4. A user may open sidebar and click "disconnect from mobile" to close the session and return to local mode.

• That should fully re-initialise UI state.

Unlike mobile UI, removing known mobiles should happen via the same screen that shows connected mobile deivices.

Removing a remote host means its entry will be removed from database and any associated files deleted (photos, voice messages, transferred files etc).

Caveats

A public WiFi spot (or a specially configured home AP) may prohibit clients to connect with each other, denying them link-local connection. n such an event, an alternative transports may be considered:

• Bluetooth link.
• USB tethering that presents an ethernet device.
• The usual NAT traversal techniques.
• Running localnet-providing VPNs.
• Routing chat traffic via SMP queues.

Application chat traffic may end up too chatty for the link. This may result in large power drain for both sides or unpleasant latency. Compression protocols may be used to mitigate this. Since we know that chat API is text+JSON Zstd compression with pre-shared dictionary may provide huge traffic savings with minimal CPU effort.

There is a threat, that a device in the broadcast range may intercept discovery datagrams and eagerly connect to their sources.

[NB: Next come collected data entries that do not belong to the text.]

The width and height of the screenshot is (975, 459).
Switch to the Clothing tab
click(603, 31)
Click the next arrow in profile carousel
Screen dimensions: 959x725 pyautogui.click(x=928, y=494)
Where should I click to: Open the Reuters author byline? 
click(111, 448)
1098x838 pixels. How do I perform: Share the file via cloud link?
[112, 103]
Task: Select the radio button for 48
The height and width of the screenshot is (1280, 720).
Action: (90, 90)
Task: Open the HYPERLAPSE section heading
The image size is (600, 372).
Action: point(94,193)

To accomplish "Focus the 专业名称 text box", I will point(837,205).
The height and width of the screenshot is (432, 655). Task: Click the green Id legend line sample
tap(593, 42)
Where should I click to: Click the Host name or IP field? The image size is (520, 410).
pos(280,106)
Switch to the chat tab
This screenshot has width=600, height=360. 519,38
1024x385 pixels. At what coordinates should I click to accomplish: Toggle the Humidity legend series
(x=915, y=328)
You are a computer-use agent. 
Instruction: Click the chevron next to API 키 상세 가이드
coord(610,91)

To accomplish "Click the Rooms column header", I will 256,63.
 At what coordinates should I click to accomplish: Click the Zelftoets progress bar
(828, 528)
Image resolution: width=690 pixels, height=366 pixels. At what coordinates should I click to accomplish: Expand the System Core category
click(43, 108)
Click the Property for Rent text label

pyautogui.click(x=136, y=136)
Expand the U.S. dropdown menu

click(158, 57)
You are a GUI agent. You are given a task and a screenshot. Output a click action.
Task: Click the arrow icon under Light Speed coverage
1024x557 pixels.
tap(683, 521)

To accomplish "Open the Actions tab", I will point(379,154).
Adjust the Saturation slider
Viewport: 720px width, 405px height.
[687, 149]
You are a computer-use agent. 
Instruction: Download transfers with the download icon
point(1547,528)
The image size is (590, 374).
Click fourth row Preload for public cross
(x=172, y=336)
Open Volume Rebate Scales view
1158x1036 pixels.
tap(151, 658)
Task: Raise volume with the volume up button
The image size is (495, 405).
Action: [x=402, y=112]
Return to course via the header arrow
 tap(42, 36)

In the case of such a "honeypot", a desktop may be tricked into receiving arbitrary contacts, messages and files from the remote host. Some mitigations are possible for authenticating a remote host (like using OOB token as a cookie or exchanging it for a TLS client certificate). This is intentionally left out of scope for now, until the "remote profiles" system is audited, to be resolved in a wider context.

Requesting a list of IP addresses is problematic. A shady app permission is required from the OS (ACCESS_NETWORK_STATE on Android). And then the app needs to sort through all the found interfaces and guess which one would be accessible.

"Should-works"

File transfer appears to be running within the chat protocol.

UI assumes that files are available in a local storage, the access to files is not part of chat RPC. This complicates things a lot.

Attaching multiple sessions appears to be realistic without extensive modifications.

A headless client with a global address (e.g. VPN or TOR) may be used in a manner of IRC bouncers.

This may also allow "thin" mobile clients (cf. traffic concerns) and browser apps.

A backup system may be implemented by attaching a headless app to a bouncer as one of the sessions.

The unauthenticated remote host can be considered a feature. A use case for that may be something like a "dead drop" host that wakes up in response to any discovery broadcast.

Other questions

• What to do with WebRTC/calls?

Calls use local desktop implementation, they will use host for signalling.

• Do we want attaching only to a subset of profiles?

No.

• Do we want a client to mix remote and local profiles?

No.

• Do we want M-to-N sessions? (follows naturally from the previous two)

No.